What is ‘Learning to Learn’ at the Romsey School?

At Romsey School, we believe that in order to be well prepared for life beyond school, pupils need to master a whole range of skills which transcend the individual subject disciplines. Therefore we advocate the method(s) of metacognition. This means that we teach pupils ‘how’ to learn as well as teaching the subject content. Therefore, whenever appropriate, our curricula and teaching methodologies promote, encourage, and facilitate hands on learning experiences which develop both our pupils’ deeper knowledge and we overtly teach pupils how to enhance their ‘Habits of Mind’ (see below).

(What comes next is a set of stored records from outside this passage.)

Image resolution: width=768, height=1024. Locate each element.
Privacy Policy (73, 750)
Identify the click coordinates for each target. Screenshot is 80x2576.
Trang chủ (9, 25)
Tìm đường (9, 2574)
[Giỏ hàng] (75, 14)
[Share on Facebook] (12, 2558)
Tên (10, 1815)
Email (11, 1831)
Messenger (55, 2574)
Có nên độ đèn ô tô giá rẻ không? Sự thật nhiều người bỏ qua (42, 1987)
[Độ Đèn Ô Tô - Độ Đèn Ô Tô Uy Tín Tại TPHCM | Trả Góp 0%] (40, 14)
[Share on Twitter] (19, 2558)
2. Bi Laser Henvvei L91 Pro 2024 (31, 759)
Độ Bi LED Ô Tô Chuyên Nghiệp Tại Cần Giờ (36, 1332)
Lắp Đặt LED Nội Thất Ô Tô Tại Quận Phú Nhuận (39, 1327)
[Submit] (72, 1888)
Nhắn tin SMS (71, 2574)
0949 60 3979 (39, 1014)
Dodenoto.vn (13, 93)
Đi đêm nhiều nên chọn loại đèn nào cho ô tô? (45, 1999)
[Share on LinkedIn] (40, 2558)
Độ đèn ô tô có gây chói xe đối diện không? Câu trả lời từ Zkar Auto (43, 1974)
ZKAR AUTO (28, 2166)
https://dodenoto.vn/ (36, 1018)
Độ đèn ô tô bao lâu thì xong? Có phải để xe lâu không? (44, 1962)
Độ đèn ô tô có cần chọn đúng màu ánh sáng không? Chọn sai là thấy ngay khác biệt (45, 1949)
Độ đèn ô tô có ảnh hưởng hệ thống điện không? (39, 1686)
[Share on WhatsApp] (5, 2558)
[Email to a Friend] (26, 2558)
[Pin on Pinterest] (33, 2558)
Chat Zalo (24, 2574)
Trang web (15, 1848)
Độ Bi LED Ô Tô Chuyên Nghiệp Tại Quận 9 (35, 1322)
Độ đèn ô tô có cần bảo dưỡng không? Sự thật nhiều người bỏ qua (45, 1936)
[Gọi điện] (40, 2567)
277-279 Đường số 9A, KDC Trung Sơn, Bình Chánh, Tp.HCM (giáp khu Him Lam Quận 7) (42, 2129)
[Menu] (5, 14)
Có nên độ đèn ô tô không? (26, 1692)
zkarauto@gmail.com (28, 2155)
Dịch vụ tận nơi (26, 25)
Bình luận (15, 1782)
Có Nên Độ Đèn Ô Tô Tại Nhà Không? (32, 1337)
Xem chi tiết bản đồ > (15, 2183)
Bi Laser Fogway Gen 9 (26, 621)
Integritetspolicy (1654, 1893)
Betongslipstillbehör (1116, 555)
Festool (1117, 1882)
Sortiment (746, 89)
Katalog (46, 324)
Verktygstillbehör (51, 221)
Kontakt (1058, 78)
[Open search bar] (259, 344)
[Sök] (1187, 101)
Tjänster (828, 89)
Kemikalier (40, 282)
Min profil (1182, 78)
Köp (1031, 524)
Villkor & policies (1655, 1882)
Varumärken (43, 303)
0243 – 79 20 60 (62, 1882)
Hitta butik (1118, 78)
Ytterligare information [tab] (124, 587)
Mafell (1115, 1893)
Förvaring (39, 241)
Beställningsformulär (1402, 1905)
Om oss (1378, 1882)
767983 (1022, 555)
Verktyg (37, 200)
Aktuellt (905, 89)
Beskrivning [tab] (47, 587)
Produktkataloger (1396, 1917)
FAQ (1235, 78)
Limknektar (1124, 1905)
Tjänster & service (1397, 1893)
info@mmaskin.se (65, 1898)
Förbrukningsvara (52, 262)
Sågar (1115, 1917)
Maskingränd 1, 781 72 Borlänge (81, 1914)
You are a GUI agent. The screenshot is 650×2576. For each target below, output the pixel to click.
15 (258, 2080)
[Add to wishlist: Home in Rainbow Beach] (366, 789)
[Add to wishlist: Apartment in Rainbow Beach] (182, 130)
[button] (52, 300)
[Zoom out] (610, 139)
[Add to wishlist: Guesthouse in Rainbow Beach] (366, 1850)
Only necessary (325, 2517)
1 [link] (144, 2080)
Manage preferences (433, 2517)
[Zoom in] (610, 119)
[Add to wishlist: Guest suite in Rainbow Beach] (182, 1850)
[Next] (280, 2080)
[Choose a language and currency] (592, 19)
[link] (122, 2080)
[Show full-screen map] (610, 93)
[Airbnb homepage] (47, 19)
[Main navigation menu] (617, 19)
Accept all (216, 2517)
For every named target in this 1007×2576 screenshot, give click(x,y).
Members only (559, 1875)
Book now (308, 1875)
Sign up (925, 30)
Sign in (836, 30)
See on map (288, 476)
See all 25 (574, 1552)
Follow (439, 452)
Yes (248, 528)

We are absolutely sure that this focus will reap dividends with regard to our pupils’ achievements and engagement, along with enhancing their happiness in their future lives. This focus on ‘metacognition’ is founded in sound research. For example, the Sutton Report 2016 found that, if used well, metacognition can enhance students’ achievement by resulting in gains of eight months. In fact, metacognition was one of the top two interventions for schools. What’s more, the ‘starting point’ Romsey School’s own ‘Habits of Mind’ included research from ‘Hannam’s 9 Dimensions’, ‘Claxton’s Four Rs’, and the Government’s ‘Personal Learning and Thinking Skills’.